Everyone knows that to calculate your number, you take the real number, subtract ⅓, divide that by 2, subtract 1.5, round down, find the absolute value, and then kill yourself. It’s basic math. Why did this equation come to be? I think the fable goes, that men are jealous, crybaby bitches who live in fear of inadequacy, and if you haven’t slept with a lot of people, there’s a better chance that they’re the best you’ve ever had. Something like that. Some people consider using this basic calculation “lying.” If you’re one of those people, you need a new way to convince yourself you’re not a slut, so you’re just going to have to evaluate the situation and decide which ones did and didn’t count.
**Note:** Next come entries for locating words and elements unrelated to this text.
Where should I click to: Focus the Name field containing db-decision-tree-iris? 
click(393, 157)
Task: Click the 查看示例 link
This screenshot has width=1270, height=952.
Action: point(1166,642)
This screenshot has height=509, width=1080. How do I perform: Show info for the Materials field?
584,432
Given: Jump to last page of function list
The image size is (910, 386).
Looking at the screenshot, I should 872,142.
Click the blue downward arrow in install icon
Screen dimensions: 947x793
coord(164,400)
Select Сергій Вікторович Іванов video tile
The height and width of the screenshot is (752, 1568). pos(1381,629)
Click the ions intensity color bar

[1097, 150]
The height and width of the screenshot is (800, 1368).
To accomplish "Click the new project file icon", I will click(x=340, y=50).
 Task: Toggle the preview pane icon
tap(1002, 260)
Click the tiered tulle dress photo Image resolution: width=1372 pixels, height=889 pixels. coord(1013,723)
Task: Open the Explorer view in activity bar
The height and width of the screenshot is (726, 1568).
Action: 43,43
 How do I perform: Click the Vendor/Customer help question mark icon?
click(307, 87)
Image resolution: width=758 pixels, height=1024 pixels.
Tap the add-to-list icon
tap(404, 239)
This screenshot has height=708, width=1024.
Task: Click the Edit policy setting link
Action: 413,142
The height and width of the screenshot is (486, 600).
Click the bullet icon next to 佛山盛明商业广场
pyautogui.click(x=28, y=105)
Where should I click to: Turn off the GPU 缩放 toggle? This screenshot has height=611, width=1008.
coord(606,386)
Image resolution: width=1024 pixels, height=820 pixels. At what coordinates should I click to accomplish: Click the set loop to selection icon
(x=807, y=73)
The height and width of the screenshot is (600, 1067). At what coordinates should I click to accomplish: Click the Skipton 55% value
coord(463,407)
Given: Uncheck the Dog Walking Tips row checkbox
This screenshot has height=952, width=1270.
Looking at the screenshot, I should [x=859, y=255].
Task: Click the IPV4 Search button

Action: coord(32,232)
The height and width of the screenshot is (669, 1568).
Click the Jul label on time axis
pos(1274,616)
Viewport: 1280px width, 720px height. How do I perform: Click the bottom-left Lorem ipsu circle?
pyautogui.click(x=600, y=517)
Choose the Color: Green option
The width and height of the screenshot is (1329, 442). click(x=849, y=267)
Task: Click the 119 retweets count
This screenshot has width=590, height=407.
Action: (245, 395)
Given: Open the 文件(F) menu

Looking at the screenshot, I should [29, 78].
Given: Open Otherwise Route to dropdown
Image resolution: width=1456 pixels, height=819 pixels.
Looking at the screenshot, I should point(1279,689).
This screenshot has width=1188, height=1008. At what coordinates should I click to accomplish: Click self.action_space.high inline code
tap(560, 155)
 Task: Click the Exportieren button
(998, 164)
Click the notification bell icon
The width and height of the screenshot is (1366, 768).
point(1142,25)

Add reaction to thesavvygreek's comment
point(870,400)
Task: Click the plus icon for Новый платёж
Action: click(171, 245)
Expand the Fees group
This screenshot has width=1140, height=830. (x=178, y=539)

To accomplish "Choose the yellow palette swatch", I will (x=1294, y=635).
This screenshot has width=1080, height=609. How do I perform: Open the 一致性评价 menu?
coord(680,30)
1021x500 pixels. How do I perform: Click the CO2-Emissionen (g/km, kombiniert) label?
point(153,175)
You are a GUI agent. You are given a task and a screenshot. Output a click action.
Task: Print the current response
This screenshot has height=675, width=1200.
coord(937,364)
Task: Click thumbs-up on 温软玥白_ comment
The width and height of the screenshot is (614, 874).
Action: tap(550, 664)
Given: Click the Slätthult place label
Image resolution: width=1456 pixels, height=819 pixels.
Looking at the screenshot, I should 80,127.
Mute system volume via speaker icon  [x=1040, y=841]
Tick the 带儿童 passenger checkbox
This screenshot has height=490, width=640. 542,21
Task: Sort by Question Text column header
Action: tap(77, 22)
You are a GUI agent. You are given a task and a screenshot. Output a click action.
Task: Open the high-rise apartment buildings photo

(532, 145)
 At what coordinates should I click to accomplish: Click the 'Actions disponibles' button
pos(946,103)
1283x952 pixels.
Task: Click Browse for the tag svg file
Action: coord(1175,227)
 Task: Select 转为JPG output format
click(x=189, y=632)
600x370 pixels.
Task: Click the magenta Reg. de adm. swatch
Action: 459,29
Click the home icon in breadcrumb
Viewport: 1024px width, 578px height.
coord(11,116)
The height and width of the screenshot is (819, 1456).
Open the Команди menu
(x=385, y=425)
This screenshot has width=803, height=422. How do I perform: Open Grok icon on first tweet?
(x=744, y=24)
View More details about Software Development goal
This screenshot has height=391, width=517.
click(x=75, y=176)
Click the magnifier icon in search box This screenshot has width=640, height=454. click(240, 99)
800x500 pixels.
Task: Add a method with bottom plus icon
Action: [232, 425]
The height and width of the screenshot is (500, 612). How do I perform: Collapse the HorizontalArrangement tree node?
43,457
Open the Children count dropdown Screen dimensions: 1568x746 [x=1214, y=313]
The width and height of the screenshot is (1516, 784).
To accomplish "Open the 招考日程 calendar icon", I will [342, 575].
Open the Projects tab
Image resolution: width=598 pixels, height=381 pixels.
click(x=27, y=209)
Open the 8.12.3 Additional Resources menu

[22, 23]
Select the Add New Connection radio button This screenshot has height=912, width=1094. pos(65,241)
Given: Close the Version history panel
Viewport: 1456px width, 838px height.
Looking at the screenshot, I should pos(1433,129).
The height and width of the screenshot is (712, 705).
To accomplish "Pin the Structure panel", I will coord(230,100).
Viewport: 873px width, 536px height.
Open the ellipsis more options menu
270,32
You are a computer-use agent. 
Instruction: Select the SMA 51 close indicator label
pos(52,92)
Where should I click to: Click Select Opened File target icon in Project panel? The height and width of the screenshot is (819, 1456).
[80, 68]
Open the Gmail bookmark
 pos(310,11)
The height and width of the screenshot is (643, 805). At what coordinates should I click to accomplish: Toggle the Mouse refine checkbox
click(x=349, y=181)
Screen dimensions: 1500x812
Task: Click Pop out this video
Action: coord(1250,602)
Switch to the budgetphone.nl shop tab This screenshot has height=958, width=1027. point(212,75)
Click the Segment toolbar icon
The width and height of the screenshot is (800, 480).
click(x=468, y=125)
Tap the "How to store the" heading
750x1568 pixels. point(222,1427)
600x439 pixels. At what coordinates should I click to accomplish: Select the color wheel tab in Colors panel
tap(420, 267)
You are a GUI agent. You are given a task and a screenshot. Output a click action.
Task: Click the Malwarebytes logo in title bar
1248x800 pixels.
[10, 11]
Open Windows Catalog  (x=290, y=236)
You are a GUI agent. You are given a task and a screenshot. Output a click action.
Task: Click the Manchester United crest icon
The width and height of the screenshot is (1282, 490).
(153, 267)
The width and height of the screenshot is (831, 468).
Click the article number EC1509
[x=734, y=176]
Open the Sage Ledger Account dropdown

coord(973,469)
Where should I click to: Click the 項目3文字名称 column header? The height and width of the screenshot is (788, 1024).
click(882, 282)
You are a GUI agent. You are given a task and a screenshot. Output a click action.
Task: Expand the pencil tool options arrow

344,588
I’ll help you. It doesn’t count if…
1. He blacked out.
If you wake up in the morning, and he has to ask you if you slept together, the answer is no.
2. He didn’t finish.
Is it really sex if there’s no deoxyribonucleic acid left as evidence?
3. You were on spring break.
Spring break is where even the wildest of people get wilder. Everyone’s number goes up on spring break, so essentially, it’s a wash.
4. He has an accent.
This is America, and it only counts if he speaks American. (Plus, you’re really not expected to resist a man with an accent.)
5. You were abroad.
You were just trying to learn something about European culture, and you shouldn’t be held accountable for that.
6. You blacked out.
He said you did, but he’s also a blonde guy who said his parents own Tostitos. If you can’t confirm it, there’s no reason to trust him.
7. It was only one time.
If you don’t make a conscious effort to remember him, you’re not going to, so just put it out of your memory, now.
8. It lasted for 4 minutes or under.
Four minutes does not a romp in the sack make.
9. He had a really tiny penis.
If you couldn’t feel it, it didn’t happen.
10. You were visiting a friend in a different ZIP code.
No one knows him, so for all you know, he was a figment of your imagination.
11. He was a freshman.
You’ve had sex before, and that wasn’t it.
12. You met after 2:00AM.
What’s that phrase? Nothing good at all happens after 2:00AM? That’s what I thought.
13. You used a condom.
I mean technically, he didn’t enter you, latex did.
14. You were a freshman
You didn’t know any better.
15. You didn’t climax.
So that pretty much eliminates everyone who wasn’t a boyfriend.
With this mindset, you’ll be reclaiming your virginity in no time.